[Start Document]

They remember Wanda Lake, north of Muir Pass, as being thick with gnats, grasshoppers and frogs. “We covered our faces and hiked quickly beyond the lake,” they wrote.
When Ken retired from Chevron as a data base analyst in 1999, Marcia told him, “We are not going to stay home. We are going hiking.”
The next year, they upped the ante on their distance, deciding to backpack from Mexico to Canada along the 2,658- mile Pacific Crest National Scenic Trail. They left the Mexican border April 20, arriving at the Canadian border September 21.
Their route hugged the often-remote crest of the Cascade Range and Sierra Nevada. It is a route traveled in its entirety each year by only “a few determined people,” they note on their web site. “We kept reminding ourselves that we were some of these determined people.’”
On their journeys they have met other hearty souls. Two that stand out were encountered picking blueberries on a remote part of the Pacific Crest trail in Washington state. Marcia describes them as “two tiny, white-haired grandmothers.” One was using a walker, the other two canes.
Although admitting hiking is not a social experience for her, Marcia says that meeting people on the trails or through response to their GottaWalk web site “is something that is really wonderful.”
Marcia, though, prefers distance hiking--”through hikes,” she calls them--on trails that are remote, that do not attract hordes of hikers, and that offer precious solitude and time to reflect on life and nature. She got her wish beginning in the summer of 2002 on the Continental Divide Trail (CDT), a some 2,800-mile stretch through the south- western deserts, past snow-capped peaks through Colorado, Idaho and Montana into Canada. The Powerses’ journey took five and one half months.
They note on their web site that the CDT was “much more challenging” than the Pacific Crest Trail. “The scenery along the trail varied from the high mountain vistas to miles of sagebrush,” they wrote. “The divide was sometimes a carved knife edge, but many times was a wide, gentle slope.” Because the air was so clear on the great plains of eastern Montana, they could see the curvature of Earth. And there was awesome isolation.
“We saw so few people the last month that Marcia was ready to take a job at Starbucks so she could say ‘Good Morning’ to lots of people,” said Ken. “We saw nobody for like six weeks. In 900 miles we saw 15 backpackers, and ten of them were in one day at the trail head.”
If the CDT was Marcia’s idyllic trail in the sense of providing the ultimate in isolation, the Appalachian Trail (AT) they hiked in 2003 was the opposite. “It really didn’t appeal to me at all,” said Marcia. “There were too many people. It wasn’t remote. You could hear lawn mowers, barking dogs and traffic practically every day. It was like a nice walk in a city park, a very clearly defined trail. You couldn’t get lost if you tried. I like something on the edge that I can put some effort and thought into.”
They hope to get another taste of the wistful solitude they seek when they begin their walk across America next month.

[End Document]
[Start Supplied information]

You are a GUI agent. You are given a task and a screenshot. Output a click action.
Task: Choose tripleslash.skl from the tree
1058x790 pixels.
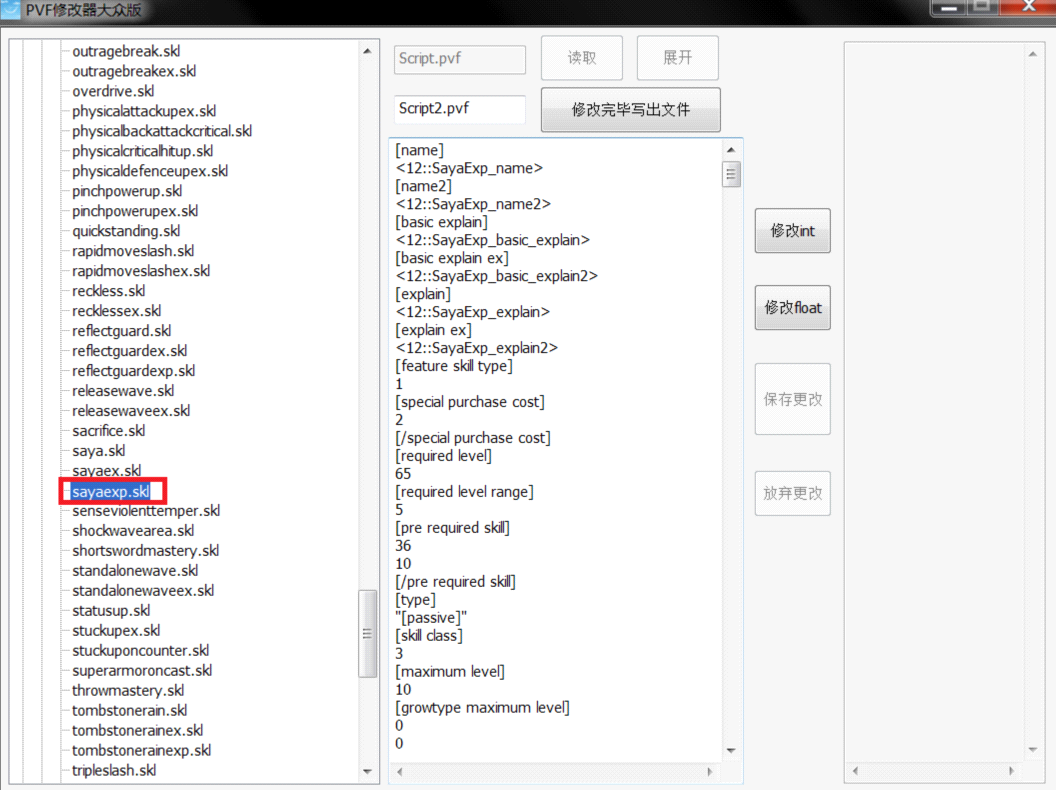114,770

[End Supplied information]

Instructions –
a. Reproduce everything in the hiking article from "If the CDT was" down to "America next month.".
b. Answer these questions using the hiking article:
(i) On what date did the couple leave the Mexican border on the Pacific Crest trail?
(ii) How long did their journey on the Continental Divide Trail take?
(iii) In what year did they hike the Appalachian Trail?

Results –
a.
If the CDT was Marcia’s idyllic trail in the sense of providing the ultimate in isolation, the Appalachian Trail (AT) they hiked in 2003 was the opposite. “It really didn’t appeal to me at all,” said Marcia. “There were too many people. It wasn’t remote. You could hear lawn mowers, barking dogs and traffic practically every day. It was like a nice walk in a city park, a very clearly defined trail. You couldn’t get lost if you tried. I like something on the edge that I can put some effort and thought into.”
They hope to get another taste of the wistful solitude they seek when they begin their walk across America next month.

b.
(i) April 20
(ii) Five and one half months
(iii) 2003